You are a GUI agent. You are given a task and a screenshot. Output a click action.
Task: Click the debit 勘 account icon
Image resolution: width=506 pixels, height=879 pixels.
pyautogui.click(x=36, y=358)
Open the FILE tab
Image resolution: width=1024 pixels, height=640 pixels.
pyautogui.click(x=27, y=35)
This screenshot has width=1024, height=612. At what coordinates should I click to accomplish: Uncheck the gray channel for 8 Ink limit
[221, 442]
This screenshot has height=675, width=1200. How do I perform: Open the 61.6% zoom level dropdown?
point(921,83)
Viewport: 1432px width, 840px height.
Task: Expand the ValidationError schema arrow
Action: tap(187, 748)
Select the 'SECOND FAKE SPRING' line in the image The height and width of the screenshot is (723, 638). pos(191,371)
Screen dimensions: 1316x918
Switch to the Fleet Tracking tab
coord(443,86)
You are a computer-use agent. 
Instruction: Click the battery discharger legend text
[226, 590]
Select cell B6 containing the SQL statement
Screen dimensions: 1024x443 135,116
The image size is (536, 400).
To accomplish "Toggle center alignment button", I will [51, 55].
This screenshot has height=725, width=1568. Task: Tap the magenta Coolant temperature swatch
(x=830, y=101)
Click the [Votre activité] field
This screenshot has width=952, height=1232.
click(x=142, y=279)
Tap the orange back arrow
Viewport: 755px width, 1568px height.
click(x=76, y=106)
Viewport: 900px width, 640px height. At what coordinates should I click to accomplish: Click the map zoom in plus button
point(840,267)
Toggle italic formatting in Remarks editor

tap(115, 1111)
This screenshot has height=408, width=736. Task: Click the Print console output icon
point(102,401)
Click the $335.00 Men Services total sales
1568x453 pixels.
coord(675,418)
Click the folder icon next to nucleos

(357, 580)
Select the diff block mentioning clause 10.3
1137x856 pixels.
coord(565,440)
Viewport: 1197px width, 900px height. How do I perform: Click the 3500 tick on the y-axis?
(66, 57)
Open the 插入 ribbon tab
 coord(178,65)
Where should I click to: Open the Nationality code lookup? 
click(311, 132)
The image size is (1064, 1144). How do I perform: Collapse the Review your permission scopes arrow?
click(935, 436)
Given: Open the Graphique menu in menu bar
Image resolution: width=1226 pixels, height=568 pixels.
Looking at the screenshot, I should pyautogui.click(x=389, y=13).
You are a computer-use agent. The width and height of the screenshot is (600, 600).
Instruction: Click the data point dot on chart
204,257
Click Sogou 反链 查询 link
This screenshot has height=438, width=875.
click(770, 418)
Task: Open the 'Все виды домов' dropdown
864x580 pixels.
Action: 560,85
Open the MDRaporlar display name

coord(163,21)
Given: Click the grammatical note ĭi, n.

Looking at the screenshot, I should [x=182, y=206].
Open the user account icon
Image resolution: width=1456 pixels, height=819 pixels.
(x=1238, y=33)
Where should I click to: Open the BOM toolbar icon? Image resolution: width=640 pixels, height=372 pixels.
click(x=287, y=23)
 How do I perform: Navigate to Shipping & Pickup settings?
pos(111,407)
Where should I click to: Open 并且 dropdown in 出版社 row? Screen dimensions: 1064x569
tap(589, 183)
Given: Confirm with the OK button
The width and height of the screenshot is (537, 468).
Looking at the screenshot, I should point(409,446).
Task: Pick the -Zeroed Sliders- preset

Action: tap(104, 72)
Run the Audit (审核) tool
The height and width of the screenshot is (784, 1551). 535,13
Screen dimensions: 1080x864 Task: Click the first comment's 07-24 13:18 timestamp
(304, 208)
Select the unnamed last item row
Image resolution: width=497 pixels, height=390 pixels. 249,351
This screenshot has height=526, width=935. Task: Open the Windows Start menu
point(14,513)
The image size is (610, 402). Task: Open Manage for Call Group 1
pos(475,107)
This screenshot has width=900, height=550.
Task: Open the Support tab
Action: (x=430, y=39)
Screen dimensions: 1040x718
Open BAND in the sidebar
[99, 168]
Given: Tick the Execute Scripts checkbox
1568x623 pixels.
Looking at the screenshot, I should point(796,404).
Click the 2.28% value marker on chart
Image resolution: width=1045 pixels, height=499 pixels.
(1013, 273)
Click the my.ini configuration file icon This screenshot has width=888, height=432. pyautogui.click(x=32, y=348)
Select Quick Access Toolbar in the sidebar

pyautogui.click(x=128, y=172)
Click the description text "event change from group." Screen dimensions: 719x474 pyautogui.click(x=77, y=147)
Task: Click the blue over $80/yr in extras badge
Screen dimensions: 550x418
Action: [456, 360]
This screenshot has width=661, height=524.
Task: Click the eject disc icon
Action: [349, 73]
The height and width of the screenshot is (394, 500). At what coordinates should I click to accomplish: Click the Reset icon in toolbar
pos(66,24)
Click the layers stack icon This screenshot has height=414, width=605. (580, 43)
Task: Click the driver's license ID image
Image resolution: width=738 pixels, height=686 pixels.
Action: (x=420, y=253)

_ _ _ _

Activity: From the listing above, the lines starting with the one that has "Select the unnamed last item row" and running through the one that has "Click the my.ini" should be copied exactly, ends included.

Output for this exercise:
Select the unnamed last item row
Image resolution: width=497 pixels, height=390 pixels. 249,351
This screenshot has height=526, width=935. Task: Open the Windows Start menu
point(14,513)
The image size is (610, 402). Task: Open Manage for Call Group 1
pos(475,107)
This screenshot has width=900, height=550.
Task: Open the Support tab
Action: (x=430, y=39)
Screen dimensions: 1040x718
Open BAND in the sidebar
[99, 168]
Given: Tick the Execute Scripts checkbox
1568x623 pixels.
Looking at the screenshot, I should point(796,404).
Click the 2.28% value marker on chart
Image resolution: width=1045 pixels, height=499 pixels.
(1013, 273)
Click the my.ini configuration file icon This screenshot has width=888, height=432. pyautogui.click(x=32, y=348)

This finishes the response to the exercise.